*** Opening RECORDS PROVIDED ***

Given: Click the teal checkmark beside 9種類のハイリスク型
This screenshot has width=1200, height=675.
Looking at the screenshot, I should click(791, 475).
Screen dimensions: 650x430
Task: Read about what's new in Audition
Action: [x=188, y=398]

*** Closing RECORDS PROVIDED ***

» THE TASK: Extract each entry in full and write it down exactly.

» ANSWER SPACE:
Given: Click the teal checkmark beside 9種類のハイリスク型
This screenshot has width=1200, height=675.
Looking at the screenshot, I should click(791, 475).
Screen dimensions: 650x430
Task: Read about what's new in Audition
Action: [x=188, y=398]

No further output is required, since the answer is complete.